Enfin bref, nous aurons encore quelques années d'interrogations devant nous pour en débattre...

Je sais qu'il est de bon aloi de vitupérer Georges W Bush mais c'est, à mon avis, le petit bout de la lorgnette.
Pour moi, il y a les régimes démocratiques et les régimes totalitaires.
Les Etats-Unis sont un régime fondamentalement démocratique. Ils peuvent parfois élire un Président contestable mais celui ci ne reste pas plus de 8 ans. Et les fondamentaux démocratiques du pays sont inviolables.
En regard de cela,l es régimes totalitaires aspirent à la permanence. 72 ans pour l'URSS, 60 ans pour la Chine (et ce n'est pas fini). En Iran,cela fait déjà 30 ans que le régime des mollahs est en place. Et on peut également admettre que le régime totalitaire en Allemagne a duré 70 ans avec la brève parenthèse de la République de Weimar.
Une des caractéristiques des régimes totalitaires est de ne pas se soucier des"Droits de l'homme" ni respecter leur parole.

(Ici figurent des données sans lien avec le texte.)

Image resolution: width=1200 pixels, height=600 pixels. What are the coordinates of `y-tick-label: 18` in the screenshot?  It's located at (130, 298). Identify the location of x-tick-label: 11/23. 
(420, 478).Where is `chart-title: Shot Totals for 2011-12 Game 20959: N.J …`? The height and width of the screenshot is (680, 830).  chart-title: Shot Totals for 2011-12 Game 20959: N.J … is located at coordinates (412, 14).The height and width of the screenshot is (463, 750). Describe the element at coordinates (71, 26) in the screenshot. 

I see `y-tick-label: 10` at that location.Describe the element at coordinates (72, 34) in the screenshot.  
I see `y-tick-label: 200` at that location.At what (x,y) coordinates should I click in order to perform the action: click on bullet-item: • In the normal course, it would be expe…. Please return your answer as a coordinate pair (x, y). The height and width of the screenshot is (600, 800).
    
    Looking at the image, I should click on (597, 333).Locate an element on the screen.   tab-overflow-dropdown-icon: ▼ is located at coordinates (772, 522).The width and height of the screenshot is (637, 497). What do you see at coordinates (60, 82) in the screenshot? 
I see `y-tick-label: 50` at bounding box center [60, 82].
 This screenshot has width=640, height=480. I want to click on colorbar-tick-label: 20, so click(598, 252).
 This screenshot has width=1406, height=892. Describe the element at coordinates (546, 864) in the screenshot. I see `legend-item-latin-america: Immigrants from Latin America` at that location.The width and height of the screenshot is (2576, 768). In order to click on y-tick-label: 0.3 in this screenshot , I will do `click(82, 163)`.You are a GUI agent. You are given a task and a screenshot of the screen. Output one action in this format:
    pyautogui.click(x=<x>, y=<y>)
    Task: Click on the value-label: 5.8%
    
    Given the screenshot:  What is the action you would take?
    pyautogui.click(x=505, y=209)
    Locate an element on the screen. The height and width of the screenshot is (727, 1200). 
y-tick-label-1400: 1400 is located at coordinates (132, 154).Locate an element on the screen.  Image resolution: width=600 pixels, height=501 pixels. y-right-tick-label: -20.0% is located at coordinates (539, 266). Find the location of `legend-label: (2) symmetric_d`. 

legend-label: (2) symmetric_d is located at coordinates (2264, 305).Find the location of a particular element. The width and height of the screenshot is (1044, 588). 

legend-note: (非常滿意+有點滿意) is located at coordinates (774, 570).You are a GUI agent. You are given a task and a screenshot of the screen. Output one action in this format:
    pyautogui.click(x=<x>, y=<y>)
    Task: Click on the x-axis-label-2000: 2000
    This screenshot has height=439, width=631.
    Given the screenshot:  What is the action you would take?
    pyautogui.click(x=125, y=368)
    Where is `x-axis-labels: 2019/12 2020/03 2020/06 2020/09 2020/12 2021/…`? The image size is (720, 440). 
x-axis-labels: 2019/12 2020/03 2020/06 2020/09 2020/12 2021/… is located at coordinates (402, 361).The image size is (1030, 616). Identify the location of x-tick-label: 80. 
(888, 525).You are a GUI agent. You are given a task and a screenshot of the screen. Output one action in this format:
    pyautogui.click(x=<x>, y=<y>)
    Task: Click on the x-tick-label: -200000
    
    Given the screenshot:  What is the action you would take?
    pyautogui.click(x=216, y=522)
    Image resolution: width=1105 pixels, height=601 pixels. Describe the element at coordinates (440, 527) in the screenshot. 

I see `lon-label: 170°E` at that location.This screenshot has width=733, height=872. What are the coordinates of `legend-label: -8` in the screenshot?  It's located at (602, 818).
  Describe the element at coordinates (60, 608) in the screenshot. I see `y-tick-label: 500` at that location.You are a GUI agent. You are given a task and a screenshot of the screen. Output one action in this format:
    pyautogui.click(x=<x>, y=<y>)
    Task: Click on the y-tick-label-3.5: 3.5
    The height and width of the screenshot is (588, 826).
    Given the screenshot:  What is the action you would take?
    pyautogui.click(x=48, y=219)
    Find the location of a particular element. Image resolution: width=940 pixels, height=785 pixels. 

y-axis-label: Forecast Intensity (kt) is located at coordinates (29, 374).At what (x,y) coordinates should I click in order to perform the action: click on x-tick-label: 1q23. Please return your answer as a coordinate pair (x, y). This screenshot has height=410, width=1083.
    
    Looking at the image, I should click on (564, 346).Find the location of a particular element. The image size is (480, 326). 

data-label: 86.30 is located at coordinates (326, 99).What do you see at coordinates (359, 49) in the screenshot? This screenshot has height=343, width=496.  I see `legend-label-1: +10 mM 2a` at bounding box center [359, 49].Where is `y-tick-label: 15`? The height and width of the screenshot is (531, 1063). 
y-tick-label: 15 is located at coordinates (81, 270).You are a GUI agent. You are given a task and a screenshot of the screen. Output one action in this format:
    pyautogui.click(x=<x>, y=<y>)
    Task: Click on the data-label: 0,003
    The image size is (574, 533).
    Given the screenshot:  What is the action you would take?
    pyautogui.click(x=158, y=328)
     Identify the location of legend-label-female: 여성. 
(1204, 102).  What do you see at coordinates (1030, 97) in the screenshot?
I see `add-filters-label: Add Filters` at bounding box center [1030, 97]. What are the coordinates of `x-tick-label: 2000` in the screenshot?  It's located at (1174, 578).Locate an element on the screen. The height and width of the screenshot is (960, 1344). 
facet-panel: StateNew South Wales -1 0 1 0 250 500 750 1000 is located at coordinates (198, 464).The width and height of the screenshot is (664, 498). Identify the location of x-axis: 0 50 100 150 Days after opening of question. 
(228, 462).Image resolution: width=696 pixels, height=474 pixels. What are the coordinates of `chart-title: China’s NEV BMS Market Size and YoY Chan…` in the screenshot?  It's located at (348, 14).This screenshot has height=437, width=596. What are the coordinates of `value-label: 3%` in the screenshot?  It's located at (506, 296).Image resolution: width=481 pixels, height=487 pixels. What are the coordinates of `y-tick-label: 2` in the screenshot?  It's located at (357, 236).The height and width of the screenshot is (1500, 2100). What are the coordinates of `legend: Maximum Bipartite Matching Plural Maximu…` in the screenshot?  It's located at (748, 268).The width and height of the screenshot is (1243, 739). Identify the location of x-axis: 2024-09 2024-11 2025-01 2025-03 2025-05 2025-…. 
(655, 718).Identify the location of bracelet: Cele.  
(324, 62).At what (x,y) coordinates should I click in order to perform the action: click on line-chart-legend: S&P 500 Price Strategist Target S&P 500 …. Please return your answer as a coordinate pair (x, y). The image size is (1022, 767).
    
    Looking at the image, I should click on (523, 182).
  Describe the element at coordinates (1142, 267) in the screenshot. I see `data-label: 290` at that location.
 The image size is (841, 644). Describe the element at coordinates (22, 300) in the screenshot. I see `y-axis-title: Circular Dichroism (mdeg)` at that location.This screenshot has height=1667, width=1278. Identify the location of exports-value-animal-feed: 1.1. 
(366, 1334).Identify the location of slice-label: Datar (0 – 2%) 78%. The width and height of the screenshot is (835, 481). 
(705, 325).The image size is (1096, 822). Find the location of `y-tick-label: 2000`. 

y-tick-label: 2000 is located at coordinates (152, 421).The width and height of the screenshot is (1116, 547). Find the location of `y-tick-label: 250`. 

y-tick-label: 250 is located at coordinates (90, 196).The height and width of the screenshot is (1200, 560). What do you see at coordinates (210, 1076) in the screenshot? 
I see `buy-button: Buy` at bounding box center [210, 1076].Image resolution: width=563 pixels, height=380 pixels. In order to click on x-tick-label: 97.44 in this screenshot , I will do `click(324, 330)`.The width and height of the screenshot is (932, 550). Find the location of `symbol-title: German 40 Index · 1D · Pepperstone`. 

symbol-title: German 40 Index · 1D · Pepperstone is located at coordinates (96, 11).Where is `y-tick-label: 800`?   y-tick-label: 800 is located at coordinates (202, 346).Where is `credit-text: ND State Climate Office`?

Les exemples sont nombreux et l'Iran,en refusant d'honorer sa signature du TNP, en fournit un exemple supplémentaire.
En revanche, l'Inde est d'une autre nature.C'est indiscutablement une démocratie, complexe certes, mais avec des élections, des alternances etc. A propos du TNP, ils ne voulaient pas se lier en le signant et donc ils ne l'ont pas fait. Je ne les approuve pas nécessairement mais il faut leur reconnaitre la cohérence.
Pour en revenir aux Etats-Unis, il ne faut pas oublier que s'ils n'étaient pas arrivés en 1917, en 1941 et pendant la guerre froide, je ne sais pas ce que nous serions à l'heure actuelle. Autant j'aurais aimé que l'Europe soit capable de fournir un contre-poids à la puissance américaine, autant je n'ai pas envie que la Chine joue seule ce rôle.
Je ne sais pas du tout ce que pense Bush et son Administration mais si leur objectif est de jouer une sorte d'équilibre des forces en Asie, cela ne me fait pas protester.